NLP helps computers communicate with humans in their own language by making it possible for computers to read text, hear speech, interpret meaning, and also measure sentiment.
NLP is entering the next level of development with natural language interaction that will enable humans to communicate with computers using everyday normal language to perform human tasks.
Computer vision is a field of artificial intelligence that trains computers to interpret and understand the visual world. It relies on pattern recognition and deep learning to recognize the contents in a picture or video.
With the ability to accurately identify, classify, process, analyze and understand objects, it can capture images or videos in real time to interpret their surroundings and take appropriate actions accordingly. Today, computer vision rivals and surpasses human visual abilities in many areas.

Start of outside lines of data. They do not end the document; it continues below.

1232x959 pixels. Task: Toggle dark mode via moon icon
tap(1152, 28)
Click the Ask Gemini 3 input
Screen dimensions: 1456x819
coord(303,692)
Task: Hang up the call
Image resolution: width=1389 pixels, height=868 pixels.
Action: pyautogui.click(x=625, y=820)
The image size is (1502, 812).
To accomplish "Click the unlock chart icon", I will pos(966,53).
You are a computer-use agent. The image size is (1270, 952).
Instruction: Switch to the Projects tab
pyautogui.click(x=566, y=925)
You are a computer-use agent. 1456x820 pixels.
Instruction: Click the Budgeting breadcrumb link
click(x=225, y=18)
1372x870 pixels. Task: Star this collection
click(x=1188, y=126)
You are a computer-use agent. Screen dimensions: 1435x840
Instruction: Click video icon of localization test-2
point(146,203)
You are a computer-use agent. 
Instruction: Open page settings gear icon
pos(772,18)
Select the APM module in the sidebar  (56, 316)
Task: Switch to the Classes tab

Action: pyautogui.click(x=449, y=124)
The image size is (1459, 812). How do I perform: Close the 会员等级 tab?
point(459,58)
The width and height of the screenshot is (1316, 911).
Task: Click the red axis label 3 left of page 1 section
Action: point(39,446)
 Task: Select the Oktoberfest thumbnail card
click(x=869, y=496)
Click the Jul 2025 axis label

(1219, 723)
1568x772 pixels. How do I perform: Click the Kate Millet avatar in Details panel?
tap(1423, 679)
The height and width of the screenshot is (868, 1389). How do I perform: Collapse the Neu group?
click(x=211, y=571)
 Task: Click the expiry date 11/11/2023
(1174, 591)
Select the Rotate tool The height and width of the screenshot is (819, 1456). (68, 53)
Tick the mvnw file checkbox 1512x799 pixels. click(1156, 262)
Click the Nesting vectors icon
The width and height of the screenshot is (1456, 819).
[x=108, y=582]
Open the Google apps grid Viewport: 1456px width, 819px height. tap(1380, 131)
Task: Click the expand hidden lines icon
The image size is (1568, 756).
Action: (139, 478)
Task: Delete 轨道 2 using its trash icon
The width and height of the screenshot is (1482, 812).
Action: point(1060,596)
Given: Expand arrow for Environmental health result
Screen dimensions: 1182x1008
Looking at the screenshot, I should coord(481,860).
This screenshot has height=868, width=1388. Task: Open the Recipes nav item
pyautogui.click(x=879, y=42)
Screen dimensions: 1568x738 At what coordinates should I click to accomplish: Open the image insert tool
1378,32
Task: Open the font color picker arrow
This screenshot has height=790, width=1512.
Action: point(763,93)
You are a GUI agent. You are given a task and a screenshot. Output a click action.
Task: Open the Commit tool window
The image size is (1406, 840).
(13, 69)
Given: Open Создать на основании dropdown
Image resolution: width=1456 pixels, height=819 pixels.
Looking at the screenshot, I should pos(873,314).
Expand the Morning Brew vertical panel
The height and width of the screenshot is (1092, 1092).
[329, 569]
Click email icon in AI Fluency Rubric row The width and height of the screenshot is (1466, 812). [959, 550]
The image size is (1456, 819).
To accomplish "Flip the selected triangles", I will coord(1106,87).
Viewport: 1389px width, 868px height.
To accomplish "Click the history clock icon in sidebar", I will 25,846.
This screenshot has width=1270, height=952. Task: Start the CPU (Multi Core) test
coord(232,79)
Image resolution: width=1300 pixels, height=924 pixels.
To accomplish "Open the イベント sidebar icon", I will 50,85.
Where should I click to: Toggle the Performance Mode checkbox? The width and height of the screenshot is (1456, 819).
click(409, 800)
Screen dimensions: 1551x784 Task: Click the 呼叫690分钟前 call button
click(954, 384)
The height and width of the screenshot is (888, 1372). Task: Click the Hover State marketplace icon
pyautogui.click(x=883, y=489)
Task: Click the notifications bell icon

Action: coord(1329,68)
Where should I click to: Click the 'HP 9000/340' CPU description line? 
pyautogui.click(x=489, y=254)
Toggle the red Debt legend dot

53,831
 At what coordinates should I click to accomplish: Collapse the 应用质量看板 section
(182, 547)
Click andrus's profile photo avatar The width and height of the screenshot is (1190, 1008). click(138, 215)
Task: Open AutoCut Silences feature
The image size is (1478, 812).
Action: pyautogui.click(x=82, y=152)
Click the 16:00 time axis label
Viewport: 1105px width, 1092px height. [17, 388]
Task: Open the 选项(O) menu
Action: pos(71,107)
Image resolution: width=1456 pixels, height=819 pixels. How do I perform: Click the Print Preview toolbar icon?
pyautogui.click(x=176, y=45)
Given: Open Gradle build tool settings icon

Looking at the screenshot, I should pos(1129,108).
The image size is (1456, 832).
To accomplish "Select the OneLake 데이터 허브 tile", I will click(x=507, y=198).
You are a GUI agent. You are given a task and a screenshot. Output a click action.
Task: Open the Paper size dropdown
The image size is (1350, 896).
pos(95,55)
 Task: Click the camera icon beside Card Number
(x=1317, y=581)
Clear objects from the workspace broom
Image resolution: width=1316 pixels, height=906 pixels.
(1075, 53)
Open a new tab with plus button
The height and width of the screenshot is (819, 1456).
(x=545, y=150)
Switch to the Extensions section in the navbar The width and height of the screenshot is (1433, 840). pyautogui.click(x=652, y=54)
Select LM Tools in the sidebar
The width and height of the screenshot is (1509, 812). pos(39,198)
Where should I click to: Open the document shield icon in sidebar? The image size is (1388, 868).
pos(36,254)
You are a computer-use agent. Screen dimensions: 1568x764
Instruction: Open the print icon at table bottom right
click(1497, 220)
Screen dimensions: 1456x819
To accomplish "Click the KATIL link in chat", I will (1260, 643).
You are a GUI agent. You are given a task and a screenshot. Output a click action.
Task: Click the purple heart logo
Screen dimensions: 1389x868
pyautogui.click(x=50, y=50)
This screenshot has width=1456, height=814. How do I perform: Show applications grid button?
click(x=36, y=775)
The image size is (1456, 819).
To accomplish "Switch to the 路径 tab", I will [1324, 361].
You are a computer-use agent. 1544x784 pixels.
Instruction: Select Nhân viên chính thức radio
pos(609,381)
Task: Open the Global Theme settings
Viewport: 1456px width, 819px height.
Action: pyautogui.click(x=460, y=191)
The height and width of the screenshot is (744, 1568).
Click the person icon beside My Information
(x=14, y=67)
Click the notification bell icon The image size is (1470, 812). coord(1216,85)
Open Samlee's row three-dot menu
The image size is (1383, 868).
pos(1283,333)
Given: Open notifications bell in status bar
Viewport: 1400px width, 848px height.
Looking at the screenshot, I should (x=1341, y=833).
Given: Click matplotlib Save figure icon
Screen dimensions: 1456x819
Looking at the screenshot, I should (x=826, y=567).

The Internet of Things (IoT)
The exponential rise of the Internet of Things (IoT) with connected devices in every corner of business operation has generated massive amounts of data, but most of it is unanalyzed and wasted.
This opens a new frontier for organizations to have an IoT-enabled enterprise management system or enterprise digital platform that will mine and unlock the value of data by leveraging AI technology.
This digital platform provides the ability to extend real-time data collected from distributed devices in the fields or shop floors to the C-Suite for operational and strategic decision-making.
Graphical processing unit (GPU)
Graphical processing units are the key enabler to the development of AI technology because they provide the heavy computing power that is needed for real time iterative processing. Big data and computing power are required in the neural networks processing.
Application programming interfaces (API)
Application programming interfaces are portable packages of code that make it possible to add AI functionality to existing products and software packages. This is the open and modular approach in the modern software development environment.
AI transformation strategy
Just like digital transformation or any transformation project, AI transformation is also less about the technology and more about the people and the strategy.
Human beings are incredible creatures with so many unique capabilities that no machine can replicate - empathy, enthusiasm, imagination, passion, creativity, flexibility, and inventiveness. Therefore, it is critical to take a human-centered approach to AI transformation. The right AI transformation approach is for technology to adapt to people and strategy, not the other way around.
To achieve comprehensive and successful AI transformation, organizations must democratize AI by implementing no-code or low-code tools and platforms in order to bring the power of AI to the desktop of every employee.
With access to AI as part of their everyday routine tasks, everyone in any function and in any position can get more things done and do things that were not possible previously. They can find critical information, uncover hidden insights, automate repetitive tasks, improve collaboration, etc.
A successful AI transformation strategy must consider cultural issues as well as business issues. This requires a fundamental transformation in how things are done, how employees relate to each other, what are the skillset and mindset needed, what are the processes and guiding principles, etc.
It is the people that make the difference. Data scientists and developers working in isolation often deliver models that lack business knowledge, purpose, or value. Similarly, business people working in isolation lack the technical knowledge to understand what can be done from AI and data science perspective. However, by enabling cross-functional teams and making those that know the business a central piece of your AI transformation process, we can create powerful and effective AI solutions.